── Provided information ──

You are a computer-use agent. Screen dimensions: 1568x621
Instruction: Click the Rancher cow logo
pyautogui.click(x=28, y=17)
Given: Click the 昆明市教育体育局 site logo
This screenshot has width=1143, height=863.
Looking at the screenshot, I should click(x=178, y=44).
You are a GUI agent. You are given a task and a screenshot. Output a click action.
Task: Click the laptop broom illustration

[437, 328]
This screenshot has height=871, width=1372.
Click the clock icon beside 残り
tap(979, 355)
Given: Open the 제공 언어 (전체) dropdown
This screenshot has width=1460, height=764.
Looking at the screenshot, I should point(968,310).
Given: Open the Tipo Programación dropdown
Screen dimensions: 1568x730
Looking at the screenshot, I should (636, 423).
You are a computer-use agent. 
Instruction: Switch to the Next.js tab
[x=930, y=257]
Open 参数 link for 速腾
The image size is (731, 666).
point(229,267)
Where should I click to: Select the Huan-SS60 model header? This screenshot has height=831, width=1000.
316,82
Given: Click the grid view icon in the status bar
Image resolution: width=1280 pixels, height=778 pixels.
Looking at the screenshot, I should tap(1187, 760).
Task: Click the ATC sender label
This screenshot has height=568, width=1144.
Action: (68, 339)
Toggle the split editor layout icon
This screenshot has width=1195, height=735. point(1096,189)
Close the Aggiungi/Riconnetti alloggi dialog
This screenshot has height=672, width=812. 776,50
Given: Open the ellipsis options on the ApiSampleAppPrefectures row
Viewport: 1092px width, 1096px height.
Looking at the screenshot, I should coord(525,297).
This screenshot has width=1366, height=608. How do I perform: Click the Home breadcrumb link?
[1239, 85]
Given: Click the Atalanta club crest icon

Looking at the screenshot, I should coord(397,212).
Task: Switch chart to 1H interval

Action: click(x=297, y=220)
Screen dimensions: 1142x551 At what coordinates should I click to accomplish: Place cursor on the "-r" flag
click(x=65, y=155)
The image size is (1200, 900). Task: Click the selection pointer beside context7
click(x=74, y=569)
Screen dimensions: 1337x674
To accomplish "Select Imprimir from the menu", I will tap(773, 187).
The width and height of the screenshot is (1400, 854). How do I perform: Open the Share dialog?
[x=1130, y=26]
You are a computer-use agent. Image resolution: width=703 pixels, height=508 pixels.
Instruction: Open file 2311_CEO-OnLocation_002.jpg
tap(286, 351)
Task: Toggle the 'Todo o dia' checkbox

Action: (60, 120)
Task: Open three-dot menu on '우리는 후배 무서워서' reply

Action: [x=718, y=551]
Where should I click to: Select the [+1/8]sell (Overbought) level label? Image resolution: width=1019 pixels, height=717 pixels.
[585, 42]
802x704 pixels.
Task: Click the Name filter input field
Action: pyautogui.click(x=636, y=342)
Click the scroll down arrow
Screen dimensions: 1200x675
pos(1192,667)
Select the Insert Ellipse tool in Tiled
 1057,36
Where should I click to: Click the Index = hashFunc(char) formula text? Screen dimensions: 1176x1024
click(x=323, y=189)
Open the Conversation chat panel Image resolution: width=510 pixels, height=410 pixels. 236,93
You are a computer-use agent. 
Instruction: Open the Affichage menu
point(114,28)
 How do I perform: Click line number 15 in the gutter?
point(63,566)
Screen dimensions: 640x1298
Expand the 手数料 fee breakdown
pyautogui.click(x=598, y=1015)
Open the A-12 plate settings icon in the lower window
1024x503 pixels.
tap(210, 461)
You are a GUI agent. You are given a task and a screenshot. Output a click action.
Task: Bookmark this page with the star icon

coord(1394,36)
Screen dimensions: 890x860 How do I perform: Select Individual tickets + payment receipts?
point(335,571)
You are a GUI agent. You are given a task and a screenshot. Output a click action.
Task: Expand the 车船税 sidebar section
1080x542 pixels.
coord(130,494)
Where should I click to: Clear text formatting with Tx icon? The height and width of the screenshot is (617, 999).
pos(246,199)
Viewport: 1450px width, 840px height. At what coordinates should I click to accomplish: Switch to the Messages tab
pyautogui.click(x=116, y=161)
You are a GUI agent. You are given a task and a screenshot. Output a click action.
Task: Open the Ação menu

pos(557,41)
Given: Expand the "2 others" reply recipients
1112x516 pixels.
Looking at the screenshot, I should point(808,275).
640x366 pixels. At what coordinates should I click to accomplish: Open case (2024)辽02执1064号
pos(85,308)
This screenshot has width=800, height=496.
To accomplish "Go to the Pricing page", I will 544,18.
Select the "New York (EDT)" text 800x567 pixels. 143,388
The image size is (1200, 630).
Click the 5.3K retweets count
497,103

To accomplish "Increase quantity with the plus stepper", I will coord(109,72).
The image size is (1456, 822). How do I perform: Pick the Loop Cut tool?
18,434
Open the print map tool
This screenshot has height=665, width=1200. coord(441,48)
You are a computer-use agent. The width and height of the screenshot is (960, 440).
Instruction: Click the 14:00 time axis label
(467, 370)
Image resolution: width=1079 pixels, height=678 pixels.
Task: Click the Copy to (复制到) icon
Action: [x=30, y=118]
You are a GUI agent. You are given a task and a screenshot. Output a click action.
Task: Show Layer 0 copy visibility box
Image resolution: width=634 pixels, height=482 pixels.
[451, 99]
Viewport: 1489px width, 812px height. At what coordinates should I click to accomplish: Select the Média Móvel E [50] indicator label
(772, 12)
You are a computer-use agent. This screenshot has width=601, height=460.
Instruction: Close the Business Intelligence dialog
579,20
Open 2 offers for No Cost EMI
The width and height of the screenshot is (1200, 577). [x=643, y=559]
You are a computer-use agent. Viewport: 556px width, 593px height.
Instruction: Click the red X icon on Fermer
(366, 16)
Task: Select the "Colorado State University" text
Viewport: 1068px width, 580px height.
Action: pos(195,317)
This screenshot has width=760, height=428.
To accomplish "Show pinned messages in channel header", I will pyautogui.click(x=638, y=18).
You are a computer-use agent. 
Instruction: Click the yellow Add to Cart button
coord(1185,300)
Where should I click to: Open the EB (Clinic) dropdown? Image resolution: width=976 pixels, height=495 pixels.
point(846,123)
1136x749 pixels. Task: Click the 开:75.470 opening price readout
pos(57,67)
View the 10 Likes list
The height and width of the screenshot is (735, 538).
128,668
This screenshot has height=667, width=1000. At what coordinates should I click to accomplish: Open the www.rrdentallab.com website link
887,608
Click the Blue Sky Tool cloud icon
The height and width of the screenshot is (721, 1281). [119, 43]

───

Exactly and only the lines from the line containing "Instruction: Close the" through the final line of the records above must be returned.

Instruction: Close the Business Intelligence dialog
579,20
Open 2 offers for No Cost EMI
The width and height of the screenshot is (1200, 577). [x=643, y=559]
You are a computer-use agent. Viewport: 556px width, 593px height.
Instruction: Click the red X icon on Fermer
(366, 16)
Task: Select the "Colorado State University" text
Viewport: 1068px width, 580px height.
Action: pos(195,317)
This screenshot has width=760, height=428.
To accomplish "Show pinned messages in channel header", I will pyautogui.click(x=638, y=18).
You are a computer-use agent. 
Instruction: Click the yellow Add to Cart button
coord(1185,300)
Where should I click to: Open the EB (Clinic) dropdown? Image resolution: width=976 pixels, height=495 pixels.
point(846,123)
1136x749 pixels. Task: Click the 开:75.470 opening price readout
pos(57,67)
View the 10 Likes list
The height and width of the screenshot is (735, 538).
128,668
This screenshot has height=667, width=1000. At what coordinates should I click to accomplish: Open the www.rrdentallab.com website link
887,608
Click the Blue Sky Tool cloud icon
The height and width of the screenshot is (721, 1281). [119, 43]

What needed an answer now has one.